EU begins its first peacekeeping role

The European Union takes a small but significant step on to the world security stage today when it begins its maiden peacekeeping operation in the Balkans.

Sending a police mission to Bosnia to take over from the existing UN force is its first action under the the slowly evolving common policy for security and defence: areas zealously guarded by nation states.

It may also herald a more intense EU military involvement in Europe's turbulent "near abroad".

The 500 officers, commanded by a Danish police commissioner, will add blue berets and EU armbands to their national uniforms. Their task will be to train and monitor professional multi-ethnic local police forces in Bosnia, which is still struggling to rebuild its society after its 42-month war.

Javier Solana, the EU's foreign policy and security chief, said the deployment was "a strong symbol of the collective will of Europeans to act jointly in this key task of consolidating stability and security in our continent".

Officials in Brussels say the importance of the mission lies in the way its work is integrated into a wider approach to the Balkans, the one part of the world where the EU has developed an effective common foreign policy.

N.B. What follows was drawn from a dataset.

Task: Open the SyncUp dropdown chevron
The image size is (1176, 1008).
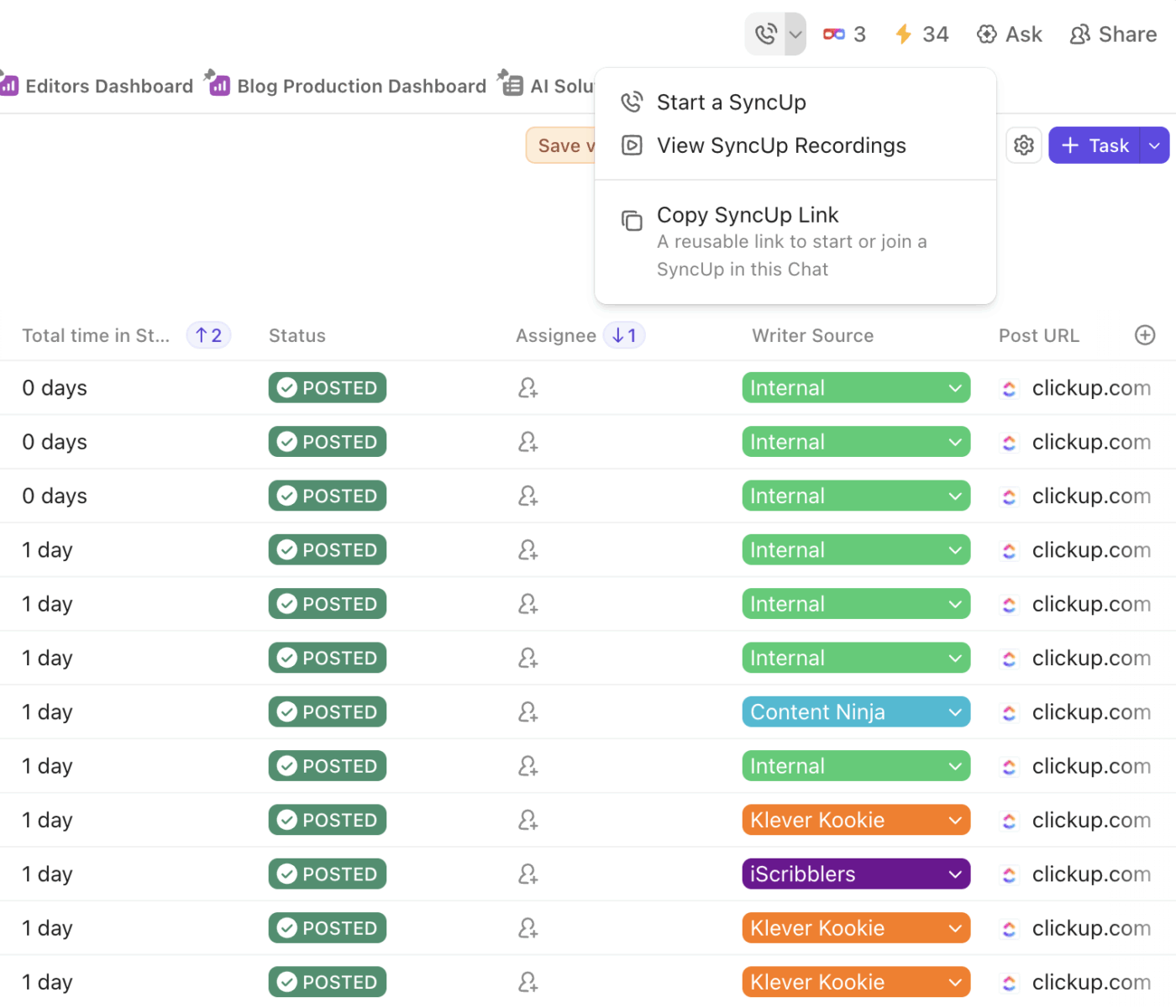Action: click(x=795, y=34)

Organised crime has been identified as the single biggest threat to progress in the region, involving shadowy alliances between drug smugglers, corrupt politicians and extreme nationalist groups.

Under the stability pact for south-east Europe created after the Kosovan war in 1999, Balkan countries have been encouraged to reform with a view to forging a closer relationship with the EU.

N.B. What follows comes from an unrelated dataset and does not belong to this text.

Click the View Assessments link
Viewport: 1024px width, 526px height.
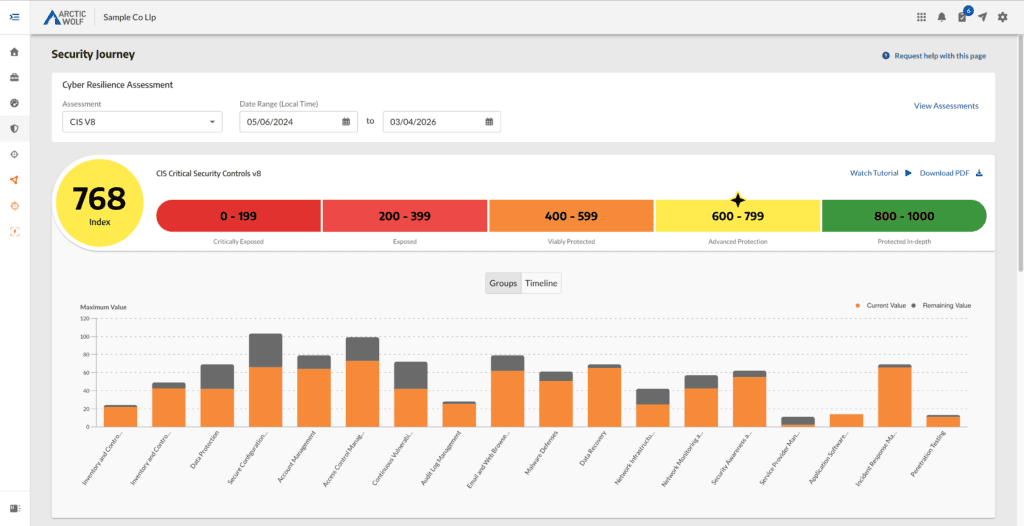click(946, 106)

Slovenia, the wealthiest of the former Yugoslav republics, is joining the union in 2004. Bulgaria and Romania are expected to join in 2007. Croatia said last week that it wanted to make a formal application to join.

The police mission could lead to far greater European military and security activity in the region. An agreement with Nato last month allows it to send peacekeeping troops to Macedonia, probably next spring.

Even more ambitiously, it has suggested that it might take over from Nato the command of the 12,000 peacekeepers in Bosnia.

Planners in Brussels are desperate to find missions for the EU's fledgling rapid reaction force, a unit of 60,000 soldiers designed for peacekeeping and humanitarian duties where Nato is not involved.